Eight Queens: Step 5
After a little refactoring, the code looks like this:
namespace Eight
{
template <int N> class Queens
{
bool board[N][N] = {false};
int Recurse(int row)
{
if (row >= N)
return 1;
int count = 0;
for(int column=0; column<N; ++column)
{
if (!IsSpotUnderAttack(column, row)) {
PlaceQueenOn (column,row);
count += Recurse(row+1);
RemoveQueenAt(column, row);
}
}
return count;
}
bool IsSpotUnderAttack(int file, int rank) const
{ // there are three directions from which an attack can come:
for(int f=file+0,r=rank-1; r>=0; --r) if (board[f][r]) return true; // vertically
for(int f=file-1,r=rank-1; r>=0 && f>=0; --f,--r) if (board[f][r]) return true; // diagonally to top-left
for(int f=file+1,r=rank-1; r>=0 && f<N ; ++f,--r) if (board[f][r]) return true; // diagonally to top-right
return false;
}
void PlaceQueenOn(int file, int rank) { board[file][rank] = true ; }
void RemoveQueenAt(int file, int rank) { board[file][rank] = false; }
public:
int CountSolutions() { return Recurse(0); }
};
}
And our two uncomment tests still pass.
Are we done refactoring? We could change the board array into a class and put the Place/RemoveQueens and IsSpotUnderAttack methods on it. Feel free to do that, if you like.

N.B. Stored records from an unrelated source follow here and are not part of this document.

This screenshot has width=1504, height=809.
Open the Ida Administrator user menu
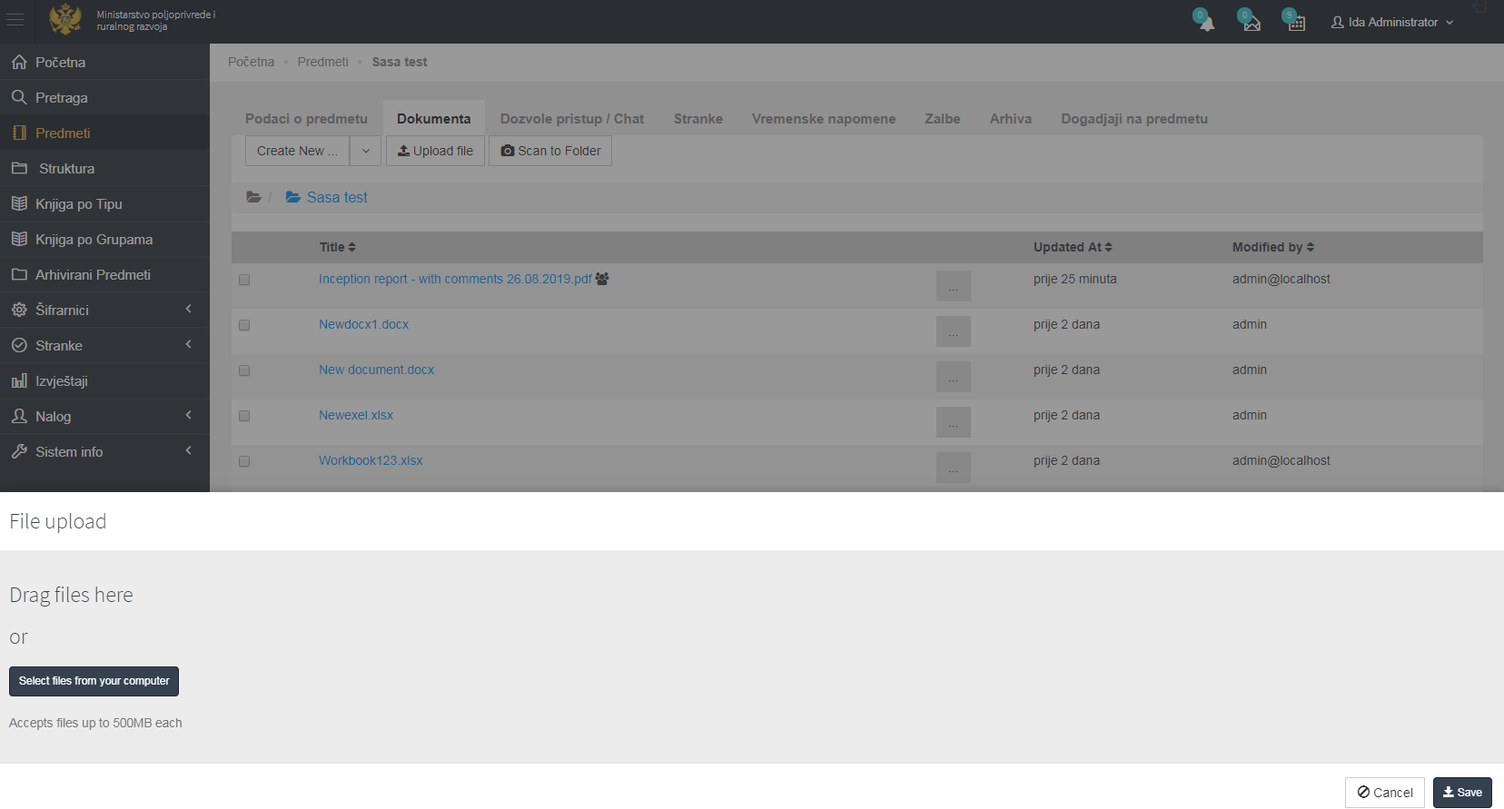(x=1392, y=22)
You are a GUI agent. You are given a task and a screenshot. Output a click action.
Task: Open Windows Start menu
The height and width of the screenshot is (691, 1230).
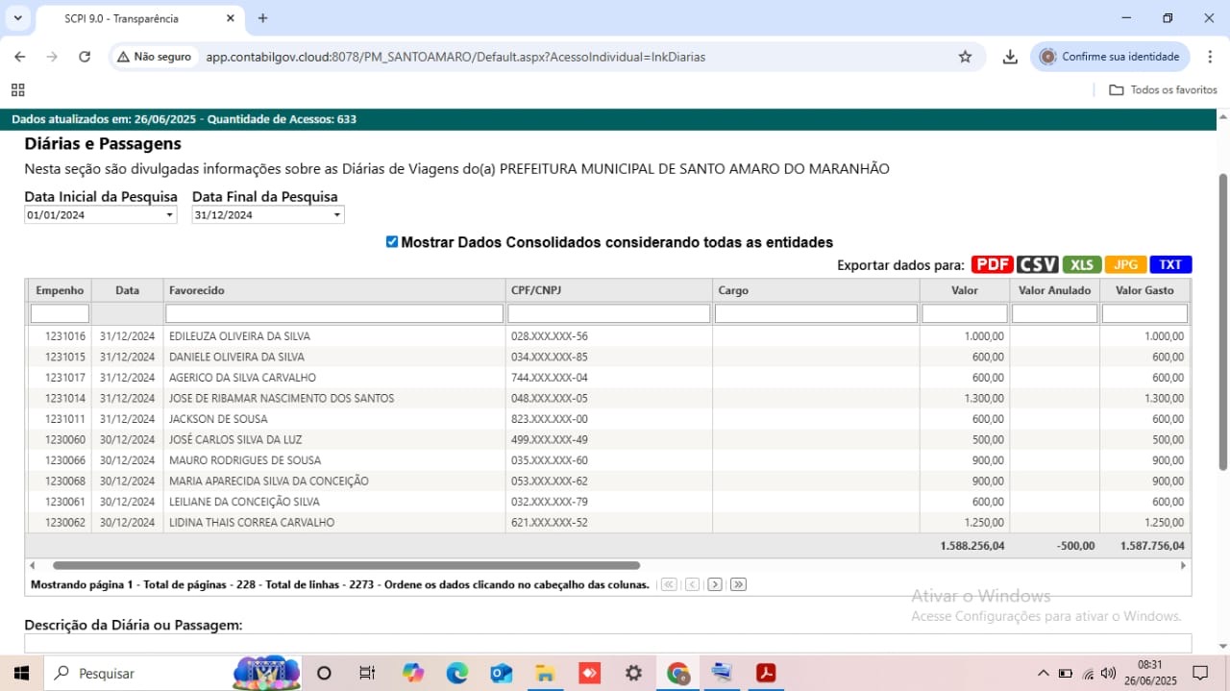(20, 673)
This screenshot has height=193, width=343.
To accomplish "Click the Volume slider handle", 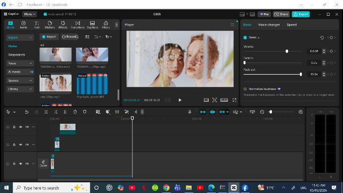I will click(287, 52).
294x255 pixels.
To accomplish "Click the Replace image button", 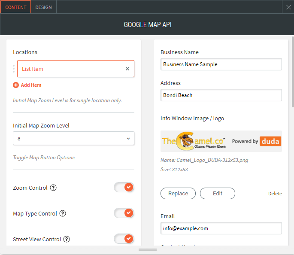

Let’s uncomment a few more tests. On my machine, I can run all the tests up to the 13x13 in less than a second.
The rest start taking longer and longer. Is there a way to speed them up?
Sure: rather than iterating in the 3 different directions looking for spots with queens on them, we could hold onto 3 arrays of bools that cache that info for us.
But let’s save that for a refactoring exercise.